Please note, the President’s authority to issue this Executive Order falls under Code Section 7508A, which allows only for the delay in payments or other actions in response to a disaster declaration. This was the same authority under which the payment of taxes and filing of tax returns for the 2019 tax year were previously delayed until July 15, 2020.
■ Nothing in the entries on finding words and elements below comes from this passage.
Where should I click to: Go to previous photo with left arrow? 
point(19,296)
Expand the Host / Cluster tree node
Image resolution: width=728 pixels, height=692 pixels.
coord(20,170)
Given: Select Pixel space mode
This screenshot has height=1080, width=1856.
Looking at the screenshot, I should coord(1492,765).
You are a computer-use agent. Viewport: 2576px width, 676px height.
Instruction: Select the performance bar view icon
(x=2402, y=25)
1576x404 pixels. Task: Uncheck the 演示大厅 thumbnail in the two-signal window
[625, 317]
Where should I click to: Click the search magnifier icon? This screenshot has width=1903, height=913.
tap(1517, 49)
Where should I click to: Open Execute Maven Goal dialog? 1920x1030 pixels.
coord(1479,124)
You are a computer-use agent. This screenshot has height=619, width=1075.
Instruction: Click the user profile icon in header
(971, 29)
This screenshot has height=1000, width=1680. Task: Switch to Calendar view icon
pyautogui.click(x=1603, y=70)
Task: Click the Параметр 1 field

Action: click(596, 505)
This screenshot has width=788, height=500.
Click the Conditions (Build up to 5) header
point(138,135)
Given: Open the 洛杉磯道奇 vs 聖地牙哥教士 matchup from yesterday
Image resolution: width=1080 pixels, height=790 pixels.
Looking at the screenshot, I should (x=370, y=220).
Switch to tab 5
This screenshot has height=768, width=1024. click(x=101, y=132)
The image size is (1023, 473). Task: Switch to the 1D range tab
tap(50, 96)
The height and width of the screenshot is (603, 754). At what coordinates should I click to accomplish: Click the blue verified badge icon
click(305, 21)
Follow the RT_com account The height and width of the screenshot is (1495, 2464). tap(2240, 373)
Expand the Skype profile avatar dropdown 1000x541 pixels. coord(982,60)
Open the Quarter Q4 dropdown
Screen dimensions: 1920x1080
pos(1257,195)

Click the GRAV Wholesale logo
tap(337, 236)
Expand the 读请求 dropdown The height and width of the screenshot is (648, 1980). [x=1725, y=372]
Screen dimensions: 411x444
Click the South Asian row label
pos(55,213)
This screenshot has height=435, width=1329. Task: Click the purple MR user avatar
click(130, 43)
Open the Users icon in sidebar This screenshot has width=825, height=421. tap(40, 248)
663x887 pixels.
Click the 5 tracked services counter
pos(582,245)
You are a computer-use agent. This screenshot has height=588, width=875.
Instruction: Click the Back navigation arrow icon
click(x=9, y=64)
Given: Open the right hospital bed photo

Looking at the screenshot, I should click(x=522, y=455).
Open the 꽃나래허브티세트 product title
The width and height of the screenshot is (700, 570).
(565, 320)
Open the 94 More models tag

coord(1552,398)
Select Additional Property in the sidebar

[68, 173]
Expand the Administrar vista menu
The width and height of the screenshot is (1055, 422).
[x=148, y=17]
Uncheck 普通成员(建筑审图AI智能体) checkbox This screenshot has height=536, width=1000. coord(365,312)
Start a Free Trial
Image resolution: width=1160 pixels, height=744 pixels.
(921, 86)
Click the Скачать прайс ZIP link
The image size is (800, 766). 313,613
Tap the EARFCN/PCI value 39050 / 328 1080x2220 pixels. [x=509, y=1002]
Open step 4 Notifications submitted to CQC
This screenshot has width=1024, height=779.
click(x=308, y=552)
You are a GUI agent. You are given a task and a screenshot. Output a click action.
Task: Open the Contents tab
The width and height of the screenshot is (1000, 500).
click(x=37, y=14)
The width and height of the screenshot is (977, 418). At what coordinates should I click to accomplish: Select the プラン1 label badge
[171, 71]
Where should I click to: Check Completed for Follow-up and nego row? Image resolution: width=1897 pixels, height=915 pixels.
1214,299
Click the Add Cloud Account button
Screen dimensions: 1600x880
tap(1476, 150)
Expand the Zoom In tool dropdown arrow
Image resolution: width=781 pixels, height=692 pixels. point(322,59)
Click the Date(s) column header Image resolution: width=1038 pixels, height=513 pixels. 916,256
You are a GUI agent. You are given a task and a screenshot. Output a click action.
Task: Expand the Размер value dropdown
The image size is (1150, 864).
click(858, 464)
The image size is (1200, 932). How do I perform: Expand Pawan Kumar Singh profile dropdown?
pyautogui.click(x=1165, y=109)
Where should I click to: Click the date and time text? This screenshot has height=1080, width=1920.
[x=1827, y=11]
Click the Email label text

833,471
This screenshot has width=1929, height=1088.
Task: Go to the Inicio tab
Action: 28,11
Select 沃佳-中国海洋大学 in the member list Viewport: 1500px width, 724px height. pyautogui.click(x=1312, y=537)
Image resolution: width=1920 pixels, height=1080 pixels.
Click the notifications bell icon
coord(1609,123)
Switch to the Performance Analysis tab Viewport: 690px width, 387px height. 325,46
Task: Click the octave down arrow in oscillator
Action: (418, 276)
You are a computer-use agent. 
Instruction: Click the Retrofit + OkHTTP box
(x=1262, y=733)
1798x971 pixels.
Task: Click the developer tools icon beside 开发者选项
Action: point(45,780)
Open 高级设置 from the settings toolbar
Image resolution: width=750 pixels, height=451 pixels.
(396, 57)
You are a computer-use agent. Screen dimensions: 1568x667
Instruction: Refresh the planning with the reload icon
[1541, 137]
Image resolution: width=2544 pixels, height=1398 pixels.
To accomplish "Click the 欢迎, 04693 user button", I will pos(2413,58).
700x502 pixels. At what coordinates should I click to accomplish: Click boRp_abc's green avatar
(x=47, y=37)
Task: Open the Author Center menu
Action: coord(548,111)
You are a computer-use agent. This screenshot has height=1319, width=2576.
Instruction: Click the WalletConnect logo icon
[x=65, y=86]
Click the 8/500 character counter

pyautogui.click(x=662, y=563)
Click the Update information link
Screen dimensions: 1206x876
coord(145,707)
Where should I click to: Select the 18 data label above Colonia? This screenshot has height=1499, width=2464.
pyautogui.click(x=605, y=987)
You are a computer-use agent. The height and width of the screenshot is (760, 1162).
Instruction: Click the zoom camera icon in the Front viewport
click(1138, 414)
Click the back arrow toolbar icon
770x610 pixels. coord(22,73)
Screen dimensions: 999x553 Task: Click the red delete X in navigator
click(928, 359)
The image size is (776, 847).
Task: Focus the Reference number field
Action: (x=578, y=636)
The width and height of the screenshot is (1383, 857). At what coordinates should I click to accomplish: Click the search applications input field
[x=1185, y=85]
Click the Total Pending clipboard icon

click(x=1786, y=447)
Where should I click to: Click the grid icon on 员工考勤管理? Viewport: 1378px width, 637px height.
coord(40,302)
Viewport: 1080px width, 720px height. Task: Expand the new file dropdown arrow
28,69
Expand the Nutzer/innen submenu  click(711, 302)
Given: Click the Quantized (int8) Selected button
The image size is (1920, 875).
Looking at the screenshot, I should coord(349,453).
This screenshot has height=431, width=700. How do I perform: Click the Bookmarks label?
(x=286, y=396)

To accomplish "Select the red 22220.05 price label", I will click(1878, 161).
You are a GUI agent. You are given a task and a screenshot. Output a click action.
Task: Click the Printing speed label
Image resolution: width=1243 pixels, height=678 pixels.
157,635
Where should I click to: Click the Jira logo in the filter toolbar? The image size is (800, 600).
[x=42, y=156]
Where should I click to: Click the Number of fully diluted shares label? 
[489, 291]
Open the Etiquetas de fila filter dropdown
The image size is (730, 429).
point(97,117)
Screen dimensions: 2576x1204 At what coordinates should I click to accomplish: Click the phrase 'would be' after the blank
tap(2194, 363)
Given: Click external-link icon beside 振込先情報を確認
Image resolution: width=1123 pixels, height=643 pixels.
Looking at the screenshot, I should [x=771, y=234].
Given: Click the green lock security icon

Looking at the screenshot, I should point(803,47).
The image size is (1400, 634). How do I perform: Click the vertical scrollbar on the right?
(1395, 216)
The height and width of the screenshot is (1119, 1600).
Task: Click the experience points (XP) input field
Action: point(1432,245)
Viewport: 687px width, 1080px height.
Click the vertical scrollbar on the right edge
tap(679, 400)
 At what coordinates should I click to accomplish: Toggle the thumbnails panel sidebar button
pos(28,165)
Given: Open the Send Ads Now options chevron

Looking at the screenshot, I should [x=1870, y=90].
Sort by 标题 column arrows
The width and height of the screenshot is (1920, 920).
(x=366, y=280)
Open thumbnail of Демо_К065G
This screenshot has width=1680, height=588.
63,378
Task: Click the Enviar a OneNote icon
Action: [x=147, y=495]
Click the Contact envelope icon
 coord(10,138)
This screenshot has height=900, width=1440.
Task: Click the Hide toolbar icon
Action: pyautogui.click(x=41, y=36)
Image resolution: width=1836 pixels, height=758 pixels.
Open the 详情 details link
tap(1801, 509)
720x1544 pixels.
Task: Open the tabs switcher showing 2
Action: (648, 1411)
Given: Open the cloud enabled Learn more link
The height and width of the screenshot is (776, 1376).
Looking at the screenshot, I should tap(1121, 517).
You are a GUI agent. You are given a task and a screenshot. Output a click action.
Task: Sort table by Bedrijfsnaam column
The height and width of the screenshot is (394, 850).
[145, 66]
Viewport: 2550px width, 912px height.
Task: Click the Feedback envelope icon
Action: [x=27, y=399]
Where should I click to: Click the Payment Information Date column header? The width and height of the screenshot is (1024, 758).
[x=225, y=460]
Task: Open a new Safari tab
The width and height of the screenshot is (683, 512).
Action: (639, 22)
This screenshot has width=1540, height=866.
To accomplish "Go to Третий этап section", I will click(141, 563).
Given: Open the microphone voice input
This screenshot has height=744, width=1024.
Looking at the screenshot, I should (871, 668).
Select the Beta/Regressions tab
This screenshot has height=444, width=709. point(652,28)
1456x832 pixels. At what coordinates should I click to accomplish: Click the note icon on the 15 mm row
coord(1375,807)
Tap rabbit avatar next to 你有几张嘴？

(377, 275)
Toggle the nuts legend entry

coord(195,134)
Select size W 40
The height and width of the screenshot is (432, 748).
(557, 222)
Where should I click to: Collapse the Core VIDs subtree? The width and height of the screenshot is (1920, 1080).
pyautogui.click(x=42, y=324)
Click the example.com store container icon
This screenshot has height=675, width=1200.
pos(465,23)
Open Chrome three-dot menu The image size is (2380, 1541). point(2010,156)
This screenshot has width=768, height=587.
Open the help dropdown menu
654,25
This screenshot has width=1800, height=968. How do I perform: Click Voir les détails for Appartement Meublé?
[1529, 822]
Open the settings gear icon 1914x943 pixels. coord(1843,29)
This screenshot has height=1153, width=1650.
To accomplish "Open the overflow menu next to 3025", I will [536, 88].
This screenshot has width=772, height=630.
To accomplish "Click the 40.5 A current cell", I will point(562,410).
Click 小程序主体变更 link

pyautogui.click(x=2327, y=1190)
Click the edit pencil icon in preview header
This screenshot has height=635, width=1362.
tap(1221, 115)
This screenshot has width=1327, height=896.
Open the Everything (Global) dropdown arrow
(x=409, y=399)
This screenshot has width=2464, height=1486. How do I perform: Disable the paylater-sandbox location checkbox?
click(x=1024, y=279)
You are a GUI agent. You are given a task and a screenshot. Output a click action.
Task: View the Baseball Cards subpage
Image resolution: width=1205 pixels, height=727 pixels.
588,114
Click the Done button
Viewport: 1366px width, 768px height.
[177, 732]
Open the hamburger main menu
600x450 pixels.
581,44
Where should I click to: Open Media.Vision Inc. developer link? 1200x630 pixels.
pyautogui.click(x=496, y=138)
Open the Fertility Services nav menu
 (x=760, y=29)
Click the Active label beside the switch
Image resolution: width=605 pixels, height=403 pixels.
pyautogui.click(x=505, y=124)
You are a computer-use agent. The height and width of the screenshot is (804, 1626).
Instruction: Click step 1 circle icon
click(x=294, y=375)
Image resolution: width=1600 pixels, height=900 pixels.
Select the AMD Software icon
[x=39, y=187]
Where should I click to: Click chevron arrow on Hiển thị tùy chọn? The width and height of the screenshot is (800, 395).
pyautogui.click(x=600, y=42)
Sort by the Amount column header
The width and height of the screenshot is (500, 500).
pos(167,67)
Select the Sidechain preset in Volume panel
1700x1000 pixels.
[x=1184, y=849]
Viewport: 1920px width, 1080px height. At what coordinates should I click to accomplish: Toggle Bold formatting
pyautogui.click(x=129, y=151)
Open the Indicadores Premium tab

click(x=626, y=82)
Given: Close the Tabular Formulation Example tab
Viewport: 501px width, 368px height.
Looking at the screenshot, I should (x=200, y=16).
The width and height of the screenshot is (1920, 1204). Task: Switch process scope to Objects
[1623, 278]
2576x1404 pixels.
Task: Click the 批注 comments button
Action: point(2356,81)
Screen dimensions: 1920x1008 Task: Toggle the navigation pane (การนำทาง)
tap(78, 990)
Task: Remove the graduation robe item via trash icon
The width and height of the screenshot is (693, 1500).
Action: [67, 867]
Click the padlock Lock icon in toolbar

While the President indicated he ultimately wants payroll taxes abated, the reality of our governmental system actually requires an act of Congress to make this change. In the meantime, the U.S. Treasury Department was ordered to provide guidance on the current Executive Order. We are hopeful this guidance will provide logistical guidance on what this means to both employers and employees.

Here is what we know:

  • Beginning on Sept. 1 and continuing through Dec. 31, 2020, there are three components of the payroll tax deferral including (1) the deferral of the withholding, (2) the deposit, and (3) the payment of the employee’s share of FICA taxes (6.2 percent under the Federal Insurance Contributions Act). This will be effective for employees, who earn bi-weekly, pre-tax earnings of less than $4,000 (roughly an annual salary of $104,000) or a similar amount, where a different pay period applies. The goal of this Order is to allow greater cash flow to pass to wage earners, thereby giving them additional cash flow for spending. That being said, this Order truly only affects those workers currently employed, but provides no additional assistance to those who remain unemployed. This is the main reason both Congressional Democrats and Republicans have not been in favor of a payroll tax holiday.
  • For employers, there are still many unanswered questions. It remains unclear as to whether employers have the option, or the requirement, to complete all three steps of the Executive Order – withhold, deposit and payment of FICA tax. Until guidance is provided, employers could in theory, continue to withhold FICA tax and wait to deposit and pay the tax until sometime in 2021, thereby negating the intended additional cash flow for workers and the stimulus effect on the economy. It is also unclear how employers should attempt to implement these deferrals in the case employees terminate employment between Sept. 1 and Dec. 31. Under these circumstances, the employer would not have the ability to recover FICA taxes they will be required to pay on behalf of someone they no longer employ.

What to do now?

We recommend waiting for additional guidance from the U.S. Treasury before taking any action to change employee deferrals. While it is not guaranteed, due to the fast approaching implementation date of the Executive Order, we are hopeful this guidance will be forthcoming in the next two weeks.

We will continue to update you as additional information becomes available.